Mooallem’s idea that gay genes are maladaptive in males but adaptive in females doesn’t fully answer this question. Genes that are adaptive in one sex but not in the other don’t automatically become polymorphic in a population. In most cases, they’ll either be wiped out of a population (if the disadvantage in males is larger than the advantage in females), or be fixed in a population, so that everyone has them (advantage in females much stronger than disadvantage in males). To explain a polymorphism, the balance between male and female fitness has to be of a very specific character so that, for example, “heterozygotes” (individuals carrying one gay gene and one non-gay gene) have a net advantage in the population. This is by no means the inexorable result if gay genes are maladaptive in males and adaptive in females (or vice versa).

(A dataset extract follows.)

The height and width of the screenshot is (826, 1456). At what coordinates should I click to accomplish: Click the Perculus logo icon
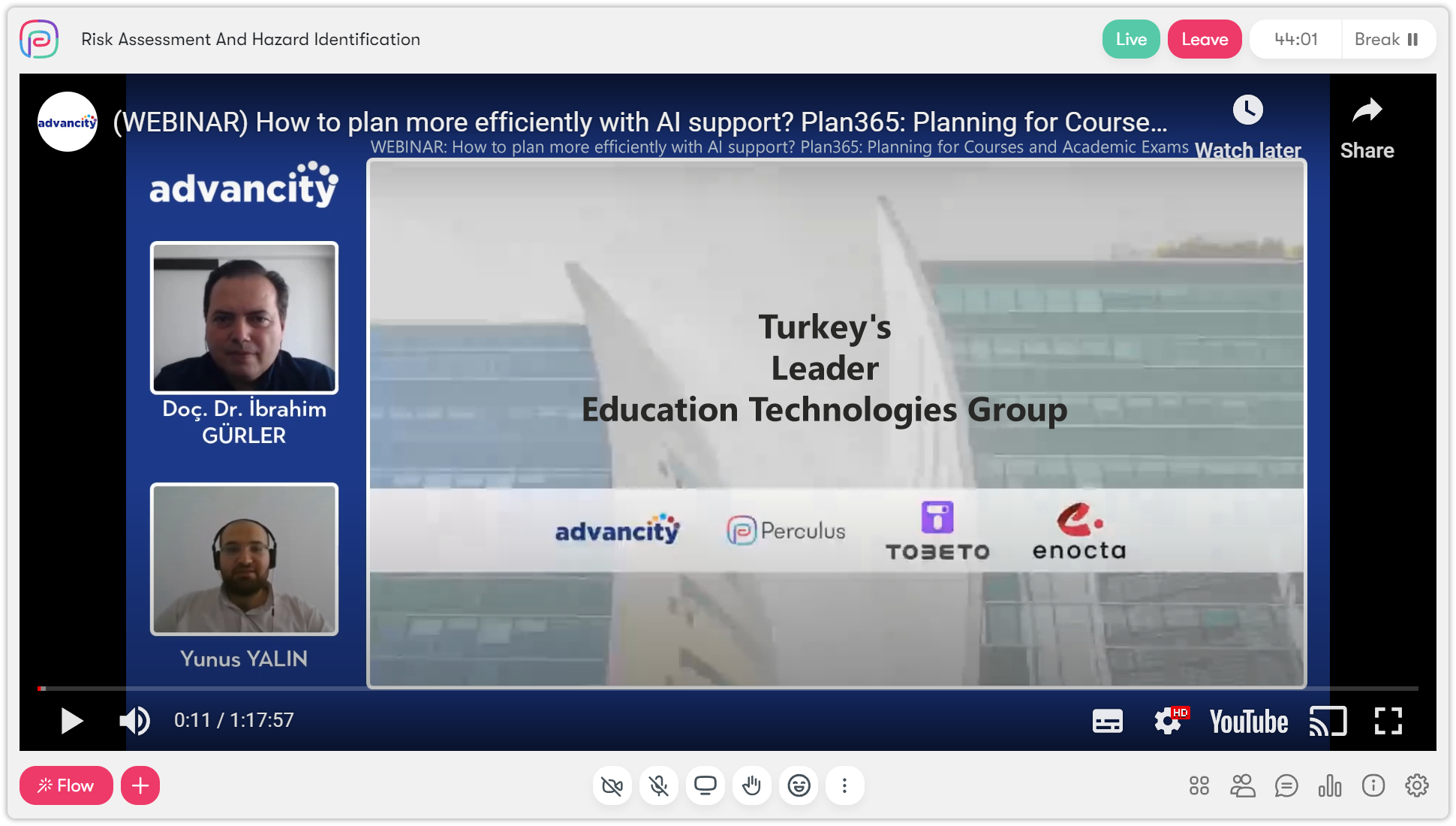39,39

Answering these three questions is a tall order. Question 1, whether homosexuality has a genetic basis, is perhaps the easiest to answer. The other two questions, involving the so-called “adaptive” basis for homosexuality, will be very difficult to answer. In fact, I don’t think—given the difficulties of studying a socially-conditioned behavior in a population on which you can’t do experiments—that they’ll ever be answered to our satisfaction.

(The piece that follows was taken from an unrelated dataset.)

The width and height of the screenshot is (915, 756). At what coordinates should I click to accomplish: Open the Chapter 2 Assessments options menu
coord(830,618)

In the end, I suppose I’m not much interested in the evolutionary roots of gay behavior. Yes, it would be nice to know, but, given the problems I’ve described above, we’ll likely never know for sure, and perhaps should spend our time studying more tractable questions. The data at hand already show that same-sex behavior in animals is a mixed bag of heterogeneous stuff, and may not illuminate homosexuality in humans. Most of the researchers described in Mooallem’s article seem to recognize this.
And of course, no matter what the evolutionary roots of homosexual behavior are, those are irrelevant (apologies to Sam Harris here) to how we regard gays. Infanticide is “normal” in some species like lions and langurs, but we condemn it and punish it in humans. What is “natural,” “genetic,” or “adaptive” has little relevance, to me at least, to the question of what is right. It’s simply the moral thing to do to ensure that gays have equal rights, regardless of whether same-sex behavior rests on genes, the environment, or both. Perhaps finding a genetic basis for homosexuality would make some Christians and Mulims stop condemning gays as immoral, but what if homosexuality turns out to be largely a product of environments? Making your morality depend on such answers is simply a bad way to proceed.
Anyway, read Mooallem’s article. It’s a remarkably good piece of science reporting.